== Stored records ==
--- --- ---

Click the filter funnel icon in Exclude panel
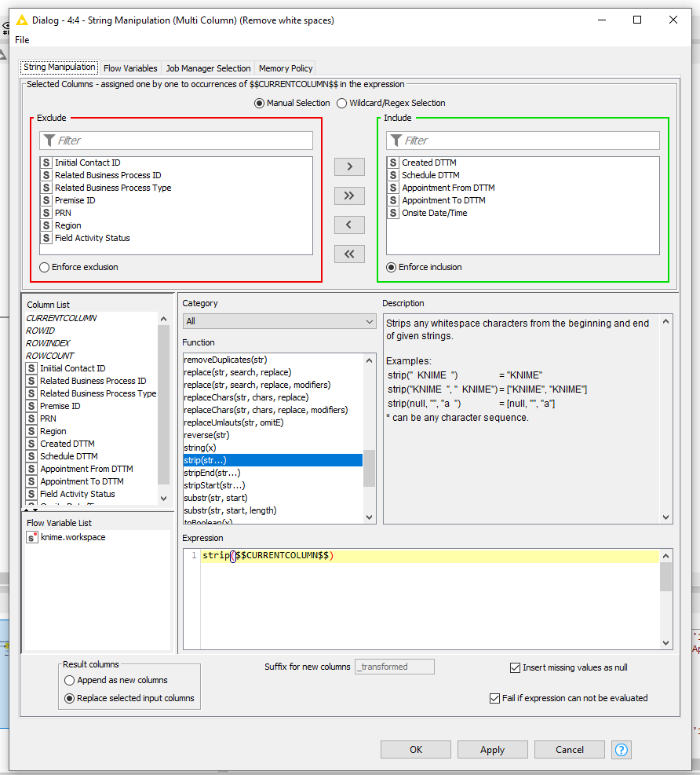Screen dimensions: 700x775 [49, 141]
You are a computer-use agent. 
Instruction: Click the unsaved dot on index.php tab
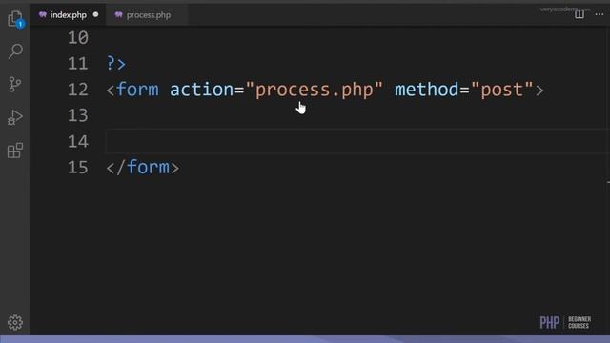tap(95, 15)
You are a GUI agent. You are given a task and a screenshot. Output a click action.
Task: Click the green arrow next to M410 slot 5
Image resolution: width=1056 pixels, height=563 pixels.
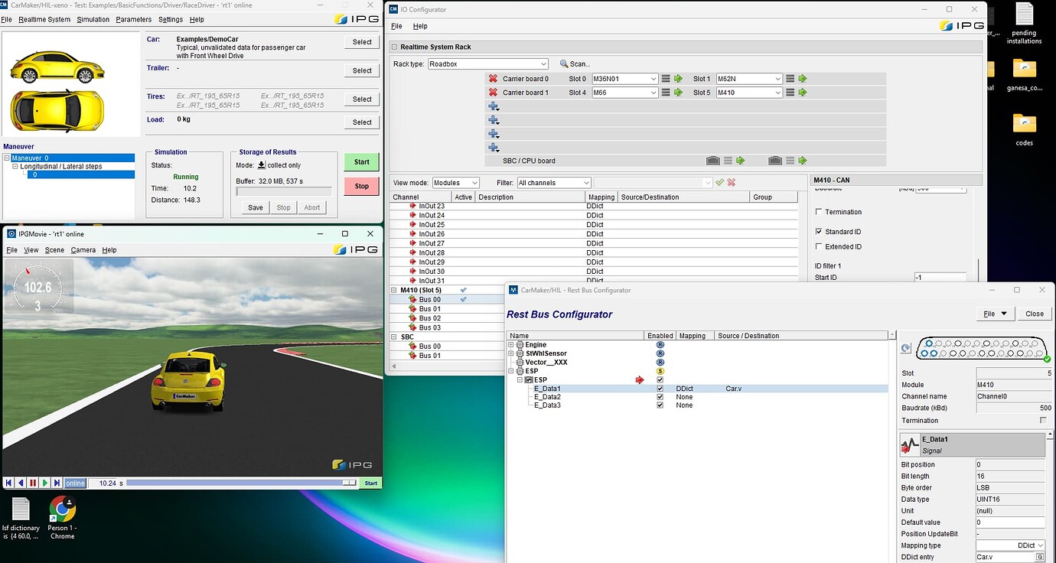(x=803, y=92)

--- --- ---

== Problem to work on ==
Whenever a line in the data holds "agent", copy that line.

== Answer box ==
You are a computer-use agent. 
You are a GUI agent. You are given a task and a screenshot. Output a click action.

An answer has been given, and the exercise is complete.